Customers are paying greater attention to prices in the current economic climate, and this is expected to continue since the pressure on household finances is presumed to remain high for the foreseeable future. As people adapt to an overall higher cost of living, Europris’ low-price, campaign-driven retail concept is highly relevant and the footfall to the group’s stores is believed to remain strong. Campaigns are an important driver for sales growth and higher store footfall, since customers are actively seeking good offers and value for money. The group will continue to adapt to the customer sentiment and take advantage of the flexibility in the concept.
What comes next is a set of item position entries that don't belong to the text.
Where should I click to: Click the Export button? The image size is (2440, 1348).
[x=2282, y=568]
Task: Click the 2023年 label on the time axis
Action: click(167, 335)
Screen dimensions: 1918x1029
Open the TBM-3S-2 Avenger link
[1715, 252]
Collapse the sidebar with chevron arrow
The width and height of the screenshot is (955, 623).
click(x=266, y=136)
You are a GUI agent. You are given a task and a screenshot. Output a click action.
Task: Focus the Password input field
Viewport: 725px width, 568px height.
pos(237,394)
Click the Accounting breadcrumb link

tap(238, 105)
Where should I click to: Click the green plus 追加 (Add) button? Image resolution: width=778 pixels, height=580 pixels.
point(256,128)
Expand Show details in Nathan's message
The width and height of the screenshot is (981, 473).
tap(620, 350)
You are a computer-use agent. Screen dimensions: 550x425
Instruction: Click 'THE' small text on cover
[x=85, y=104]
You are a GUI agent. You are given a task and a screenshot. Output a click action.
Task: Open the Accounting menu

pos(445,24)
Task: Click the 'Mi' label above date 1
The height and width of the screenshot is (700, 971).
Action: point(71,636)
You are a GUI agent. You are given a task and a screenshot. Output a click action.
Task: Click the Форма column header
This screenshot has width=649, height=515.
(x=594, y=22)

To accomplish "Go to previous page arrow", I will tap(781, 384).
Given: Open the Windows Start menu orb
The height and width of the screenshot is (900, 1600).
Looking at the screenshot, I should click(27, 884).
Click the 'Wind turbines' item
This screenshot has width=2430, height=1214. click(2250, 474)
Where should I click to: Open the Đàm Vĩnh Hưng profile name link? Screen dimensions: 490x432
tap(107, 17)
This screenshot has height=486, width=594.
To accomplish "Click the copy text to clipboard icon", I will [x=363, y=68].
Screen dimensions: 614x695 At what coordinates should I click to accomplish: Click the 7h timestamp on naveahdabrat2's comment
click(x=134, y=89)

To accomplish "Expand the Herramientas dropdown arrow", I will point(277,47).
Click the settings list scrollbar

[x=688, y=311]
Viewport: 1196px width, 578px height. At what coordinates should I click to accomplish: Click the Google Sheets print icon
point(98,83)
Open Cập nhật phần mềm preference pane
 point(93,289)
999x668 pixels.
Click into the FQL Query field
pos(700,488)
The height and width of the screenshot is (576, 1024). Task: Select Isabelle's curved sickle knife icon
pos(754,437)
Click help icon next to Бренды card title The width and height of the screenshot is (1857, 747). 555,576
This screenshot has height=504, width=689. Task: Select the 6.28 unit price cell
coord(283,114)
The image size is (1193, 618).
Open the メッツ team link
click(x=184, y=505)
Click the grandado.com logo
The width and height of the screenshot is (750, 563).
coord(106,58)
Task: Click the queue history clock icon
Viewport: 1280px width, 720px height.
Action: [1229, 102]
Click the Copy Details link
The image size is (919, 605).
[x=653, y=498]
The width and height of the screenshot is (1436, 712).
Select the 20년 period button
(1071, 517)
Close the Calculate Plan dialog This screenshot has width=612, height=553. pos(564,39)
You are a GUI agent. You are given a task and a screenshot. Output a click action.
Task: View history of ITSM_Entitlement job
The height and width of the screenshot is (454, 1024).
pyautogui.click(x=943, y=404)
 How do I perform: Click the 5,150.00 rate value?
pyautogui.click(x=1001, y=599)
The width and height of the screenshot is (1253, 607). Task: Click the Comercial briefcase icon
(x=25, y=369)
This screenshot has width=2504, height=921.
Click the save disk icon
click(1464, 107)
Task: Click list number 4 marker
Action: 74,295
The board remains confident that Europris will continue to be an attractive shopping destination and remain a relative winner in the retail market. The group is well set for the time to come, with a healthy inventory and a solid financial position.

Practical details:

The quarterly report, presentation materials and spreadsheet with key figures will also be available on the company's website https://investor.europris.no.

CEO Espen Eldal and CFO Stina C Byre will present the group's results at 08:30 CET at SpareBank 1 Markets office, Olav V's gate 5 in Oslo. The presentation will be held in English and transferred via live webcast, and will be made available through the company's website at https://investor.europris.no.. It will be possible to ask questions via the web.

For further information please contact:

Espen Eldal, CEO, +47 48 29 24 24, espen.eldal@europris.no
Stina C Byre, CFO, +47 41 10 58 08, stina.byre@europris.no

About Europris:

Europris is Norway's largest discount variety retailer by sales. The group offers its customers a broad range of quality owned brands and brand name merchandise. Its merchandise is sold through the Europris chain, which consists of a network of 281 stores throughout Norway. Of these, 256 are directly owned by the group and 25 operate as franchise stores. In addition, Europris is full or partial owner of the e-commerce companies Lekekassen, Lunehjem, Strikkemekka and Designhandel. The group's head office is located in Fredrikstad, Norway.

This information is considered to be inside information pursuant to the EU Market Abuse Regulation and is subject to the disclosure requirements pursuant to section 5-12 the Norwegian Securities Trading Act.

This stock exchange announcement was published by Trine Engløkken, head of investor relations at Europris ASA, on 2 November 2023 at 07:00 CET.